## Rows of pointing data
----

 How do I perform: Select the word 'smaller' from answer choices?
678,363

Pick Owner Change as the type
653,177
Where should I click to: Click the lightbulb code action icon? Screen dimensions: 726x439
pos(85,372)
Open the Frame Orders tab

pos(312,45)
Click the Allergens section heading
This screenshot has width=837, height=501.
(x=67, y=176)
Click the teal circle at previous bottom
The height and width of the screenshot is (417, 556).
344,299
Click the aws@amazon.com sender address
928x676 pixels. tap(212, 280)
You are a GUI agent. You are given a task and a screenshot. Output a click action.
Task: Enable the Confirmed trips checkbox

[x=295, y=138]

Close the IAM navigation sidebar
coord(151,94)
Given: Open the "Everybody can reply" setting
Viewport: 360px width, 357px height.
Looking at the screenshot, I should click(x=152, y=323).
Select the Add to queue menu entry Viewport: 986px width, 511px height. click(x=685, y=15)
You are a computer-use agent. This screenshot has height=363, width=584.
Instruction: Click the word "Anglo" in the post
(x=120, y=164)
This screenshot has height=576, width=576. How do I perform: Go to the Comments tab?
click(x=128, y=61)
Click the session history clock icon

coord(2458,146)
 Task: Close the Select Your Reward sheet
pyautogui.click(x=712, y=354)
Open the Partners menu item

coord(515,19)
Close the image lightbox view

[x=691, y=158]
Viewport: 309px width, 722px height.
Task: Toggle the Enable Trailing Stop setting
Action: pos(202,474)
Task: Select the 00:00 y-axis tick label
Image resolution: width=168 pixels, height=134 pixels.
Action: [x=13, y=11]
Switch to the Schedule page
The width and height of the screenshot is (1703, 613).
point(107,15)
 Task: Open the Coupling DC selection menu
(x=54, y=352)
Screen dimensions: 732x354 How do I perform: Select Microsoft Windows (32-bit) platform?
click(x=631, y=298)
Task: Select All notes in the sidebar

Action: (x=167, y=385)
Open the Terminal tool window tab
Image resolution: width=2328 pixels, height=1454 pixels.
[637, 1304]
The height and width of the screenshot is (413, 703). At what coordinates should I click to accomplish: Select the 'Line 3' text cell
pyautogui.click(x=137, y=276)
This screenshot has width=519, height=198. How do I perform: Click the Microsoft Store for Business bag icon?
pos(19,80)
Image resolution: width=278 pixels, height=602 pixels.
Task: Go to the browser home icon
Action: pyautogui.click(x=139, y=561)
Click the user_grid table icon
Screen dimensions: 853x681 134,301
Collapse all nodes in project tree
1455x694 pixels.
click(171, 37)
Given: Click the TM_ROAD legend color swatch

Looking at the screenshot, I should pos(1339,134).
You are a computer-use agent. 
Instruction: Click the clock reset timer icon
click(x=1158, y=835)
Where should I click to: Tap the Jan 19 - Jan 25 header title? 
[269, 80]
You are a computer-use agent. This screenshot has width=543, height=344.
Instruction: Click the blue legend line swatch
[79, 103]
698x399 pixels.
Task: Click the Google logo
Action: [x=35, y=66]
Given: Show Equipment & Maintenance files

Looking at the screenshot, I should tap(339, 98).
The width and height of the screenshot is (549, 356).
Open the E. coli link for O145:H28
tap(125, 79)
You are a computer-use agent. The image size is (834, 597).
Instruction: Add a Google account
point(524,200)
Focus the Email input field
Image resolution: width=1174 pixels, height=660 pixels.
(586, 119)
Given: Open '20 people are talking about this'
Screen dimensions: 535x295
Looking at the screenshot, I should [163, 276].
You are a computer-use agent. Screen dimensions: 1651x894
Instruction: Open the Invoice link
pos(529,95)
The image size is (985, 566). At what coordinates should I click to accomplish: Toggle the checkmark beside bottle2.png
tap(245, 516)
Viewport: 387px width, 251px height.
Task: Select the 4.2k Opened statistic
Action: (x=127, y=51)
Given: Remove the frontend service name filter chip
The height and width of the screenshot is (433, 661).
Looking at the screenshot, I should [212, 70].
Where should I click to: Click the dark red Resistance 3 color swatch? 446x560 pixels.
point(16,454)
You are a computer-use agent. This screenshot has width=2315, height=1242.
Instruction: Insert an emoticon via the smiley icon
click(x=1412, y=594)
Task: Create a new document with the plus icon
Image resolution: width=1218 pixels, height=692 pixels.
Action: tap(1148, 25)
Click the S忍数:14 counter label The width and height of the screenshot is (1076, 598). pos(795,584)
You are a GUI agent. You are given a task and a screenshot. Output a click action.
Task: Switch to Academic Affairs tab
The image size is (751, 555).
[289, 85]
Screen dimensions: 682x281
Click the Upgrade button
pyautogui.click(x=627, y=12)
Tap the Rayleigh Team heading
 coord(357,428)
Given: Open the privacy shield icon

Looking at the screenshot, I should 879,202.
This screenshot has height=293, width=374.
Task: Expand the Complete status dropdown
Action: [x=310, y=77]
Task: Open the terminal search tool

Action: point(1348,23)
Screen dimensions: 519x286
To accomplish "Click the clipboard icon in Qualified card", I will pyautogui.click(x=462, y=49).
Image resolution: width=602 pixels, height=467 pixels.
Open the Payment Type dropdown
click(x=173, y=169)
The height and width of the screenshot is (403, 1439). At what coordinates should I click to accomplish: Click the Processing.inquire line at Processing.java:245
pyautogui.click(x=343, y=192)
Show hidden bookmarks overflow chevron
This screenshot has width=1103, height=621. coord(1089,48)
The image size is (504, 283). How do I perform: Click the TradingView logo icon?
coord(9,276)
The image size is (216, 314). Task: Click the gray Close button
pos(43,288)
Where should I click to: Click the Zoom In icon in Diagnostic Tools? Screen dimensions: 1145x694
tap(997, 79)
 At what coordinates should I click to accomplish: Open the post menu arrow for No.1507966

----

## TASK GOAL
Repeat the part of the records that opens with the line containing "Show hidden bookmarks overflow chevron" and closes with the line containing "pos(43,288)", both lines included, without any changes.

## RESPONSE TO THIS TASK
Show hidden bookmarks overflow chevron
This screenshot has width=1103, height=621. coord(1089,48)
The image size is (504, 283). How do I perform: Click the TradingView logo icon?
coord(9,276)
The image size is (216, 314). Task: Click the gray Close button
pos(43,288)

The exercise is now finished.